Wow, Rusia Akan Bangun Pembangkit Listrik Tenaga Nuklir di Bulan
Kepala Roscosmos Dmitry Bakanov pada Juni lalu mengatakan, perusahaannya ingin membangun PLTN di Bulan dan menjelajahi Venus, planet tetangga Bumi.
Keberadaan Bulan, berjarak 384.400 km, mengurangi goyangan Bumi pada porosnya, sehingga memastikan iklim lebih stabil. Bulan juga menyebabkan pasang surut di lautan.
Rusia bukan satu-satunya yang memiliki rencana tersebut. Badan antariksa Amerika Serikat (NASA) pada Agustus lalu mengungkapkan rencana serupa, menempatkan reaktor nuklir di Bulan pada kuartal pertama tahun fiskal 2030.
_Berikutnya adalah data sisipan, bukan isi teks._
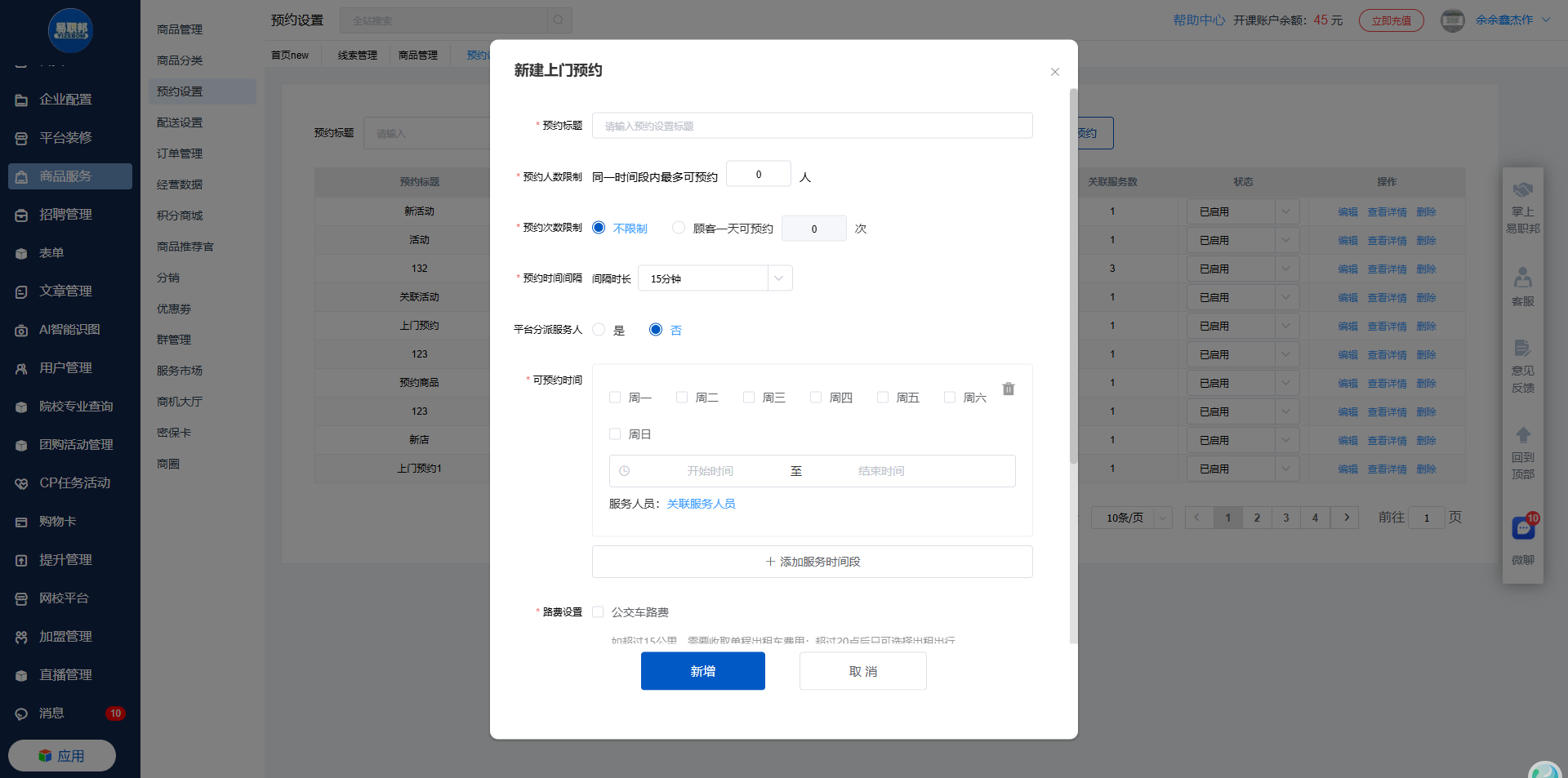Click the 预约标题 input field in dialog
This screenshot has width=1568, height=778.
[812, 126]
“Kita sedang berlomba menuju Bulan, berlomba dengan China ke Bulan. Dan untuk memiliki pangkalan di Bulan, kita membutuhkan energi,” kata Menteri Perhubungan AS, Sean Duffy, saat itu.
Dia mengakui saat ini AS tertinggal dalam perlombaan ke Bulan dibandingkan China.
Aturan internasional melarang penempatan senjata nuklir di luar angkasa, namun tidak ada larangan membangun PLTN, selama mematuhi aturan tertentu.